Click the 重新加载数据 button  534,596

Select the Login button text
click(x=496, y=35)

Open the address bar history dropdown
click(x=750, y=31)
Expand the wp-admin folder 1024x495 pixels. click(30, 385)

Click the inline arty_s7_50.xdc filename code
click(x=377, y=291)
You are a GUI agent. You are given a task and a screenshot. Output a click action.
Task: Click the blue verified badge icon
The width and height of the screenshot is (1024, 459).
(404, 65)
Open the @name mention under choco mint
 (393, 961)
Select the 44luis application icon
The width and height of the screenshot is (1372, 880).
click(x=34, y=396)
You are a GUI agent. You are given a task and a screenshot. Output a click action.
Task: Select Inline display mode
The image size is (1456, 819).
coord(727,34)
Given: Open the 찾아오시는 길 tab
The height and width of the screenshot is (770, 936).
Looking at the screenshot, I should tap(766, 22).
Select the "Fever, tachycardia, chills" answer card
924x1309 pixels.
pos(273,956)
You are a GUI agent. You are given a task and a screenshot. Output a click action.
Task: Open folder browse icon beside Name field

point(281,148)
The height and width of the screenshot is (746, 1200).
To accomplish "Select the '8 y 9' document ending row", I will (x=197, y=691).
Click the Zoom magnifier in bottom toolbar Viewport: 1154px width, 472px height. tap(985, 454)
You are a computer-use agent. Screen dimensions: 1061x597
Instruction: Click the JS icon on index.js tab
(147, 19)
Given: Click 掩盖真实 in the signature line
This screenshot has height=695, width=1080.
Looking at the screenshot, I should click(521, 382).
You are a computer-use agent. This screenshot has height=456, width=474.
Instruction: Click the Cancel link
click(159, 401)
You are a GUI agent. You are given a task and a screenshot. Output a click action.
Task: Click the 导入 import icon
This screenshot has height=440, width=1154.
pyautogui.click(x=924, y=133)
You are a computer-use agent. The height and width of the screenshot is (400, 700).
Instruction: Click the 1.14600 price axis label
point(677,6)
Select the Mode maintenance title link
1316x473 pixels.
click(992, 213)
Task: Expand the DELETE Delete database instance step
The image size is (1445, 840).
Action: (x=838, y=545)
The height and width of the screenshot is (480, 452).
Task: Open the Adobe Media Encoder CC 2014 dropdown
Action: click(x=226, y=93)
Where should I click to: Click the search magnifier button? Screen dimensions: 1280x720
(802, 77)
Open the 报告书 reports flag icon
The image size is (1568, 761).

################

Please reproduce in full the lines between the one holding "Select the Login button text" and the one holding "click(x=377, y=291)", inclusive, shifting every coordinate in the answers up by 128.

Select the Login button text
click(x=624, y=163)

Open the address bar history dropdown
click(x=878, y=159)
Expand the wp-admin folder 1024x495 pixels. click(158, 513)

Click the inline arty_s7_50.xdc filename code
click(x=505, y=419)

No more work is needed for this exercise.